Na verdade, o sistema de quotas não permite uma verdadeira avaliação, porque impõe artificialmente um limite à avaliação e apenas visa condicionar a promoção e progressão na carreira. Só que «palavras levamnas o vento» e as palavras do PS na oposição são leves e bastante aerodinâmicas, pelo que já estão muito longe das propostas do PS enquanto governo.

Sr. Presidente, Sr. Secretário de Estado, Sr.as e Srs. Deputados: Esta proposta é dificilmente aplicável às autarquias locais. O Governo não teve em conta as especificidades e a autonomia do poder local, pelo que não podemos deixar de registar apreensão quanto às necessárias adaptações que têm de ser feitas.

O artigo 26.º da presente proposta estabelece, no seu n.º 4, que duas ou mais menções de «Desempenho Insuficiente» podem fundamentar a pertinência da existência do serviço. Ora, se tivermos em conta que o diploma sobre o regime dos vínculos cria a figura do despedimento colectivo e o despedimento por extinção do posto de trabalho, facilmente se percebe como os dois diplomas se articulam: um deles propõe o encerramento de um serviço, o outro trata de despedir os trabalhadores.

Um outro aspecto que suscita dúvidas e ao qual o Sr.

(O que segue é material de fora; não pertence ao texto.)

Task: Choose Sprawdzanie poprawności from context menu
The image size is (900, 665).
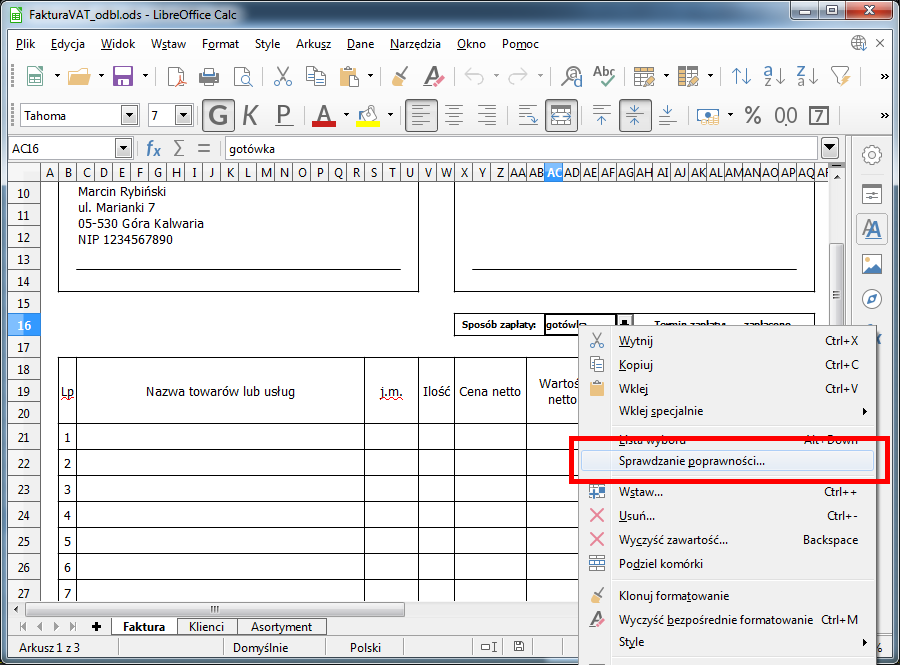Action: point(691,462)
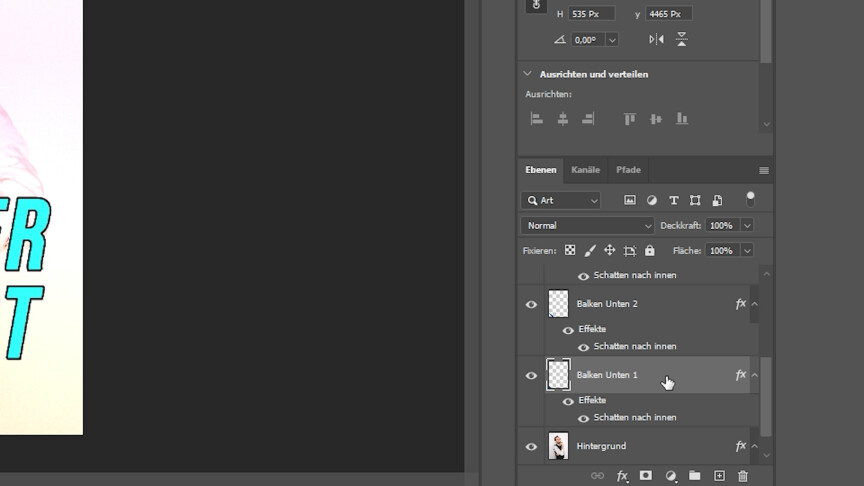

Secretário de Estado não respondeu tem a ver com o sistema de interligações necessárias entre os diferentes subsistemas. Isto é, na avaliação do trabalhador não são tidos suficientemente em conta outros factores que condicionam o desempenho. Os trabalhadores podem, assim, ser penalizados e avaliados negativamente quando, por exemplo, o que determina o seu mau desempenho é um mau dirigente do serviço, o facto de o serviço não ter os meios materiais e humanos adequados, ou os trabalhadores não terem tido a formação adequada.

Por fim, o sistema de avaliação proposto pelo Governo é demasiado complexo, é um labirinto inaplicável de procedimentos e é demasiado moroso.

As nove fases do processo de avaliação, a sua complexidade e o facto de ser anual deixam sérias dúvidas quanto à exequibilidade da avaliação.

Sr. Presidente,
Sr. Secretário de Estado,
Sr.as e Srs. Deputados:

Este sistema de avaliação do desempenho dos trabalhadores da Administração Pública, proposto pelo Governo, não surge, na nosso opinião, para, de uma forma construtiva, melhorar os serviços e a qualificação dos trabalhadores. O seu verdadeiro objectivo, inserido num conjunto de acções que visam a implementação da política neoliberal do Governo, é, através da avaliação, fundamentar o encerramento de serviços, impedir a progressão na carreira, fundamentar o envio dos trabalhadores para o quadro de supranumerários e facilitar os despedimentos.

Aquando da discussão da primeira alteração ao SIADAP, no dia 23 de Fevereiro de 2006, dissemos: «O Governo deve olhar para esta experiência...» - a experiência, até então, ocorrida - «... e retirar as respectivas lições, deve criar um sistema exequível e que seja devidamente testado num período experimental.»

Mais: afirmámos que «a avaliação do desempenho tem que ser justa e deve ter como objectivo melhorar cada vez mais os serviços que a Administração Pública presta aos portugueses, e não pode nem deve servir para condicionar, dificultar, impedir ou instrumentalizar a promoção e a progressão na carreira dos trabalhadores da Administração Pública.»

Infelizmente, o Governo «fez ouvidos moucos» às nossas propostas e assume uma política, propostas concretas bem diferentes daquelas que anunciava enquanto partido da oposição. Os trabalhadores da Administração Pública saberão dar a resposta adequada - amanhã mesmo, vamos ter um momento importante da avaliação do desempenho do Governo, com a jornada de luta promovida pela CGTP-IN.

(...)

Sr. Presidente,
Sr. Secretário de Estado,

A título de balanço, registo o facto de o Sr. Secretário de Estado não ter gasto 1 segundo a falar de perspectivas para melhorar o funcionamento da Administração Pública ou para aumentar a qualificação dos trabalhadores da Administração Pública face a uma avaliação negativa.

Fica clara, portanto, a matriz da avaliação. O Governo tem uma postura destrutiva dos serviços, punitiva dos trabalhadores e não tem uma perspectiva de futuro ou de melhoria dos serviços. Fica clara a diferença entre quem quer mais e melhor Administração Pública e quem quer destruir serviços e atacar os direitos dos trabalhadores.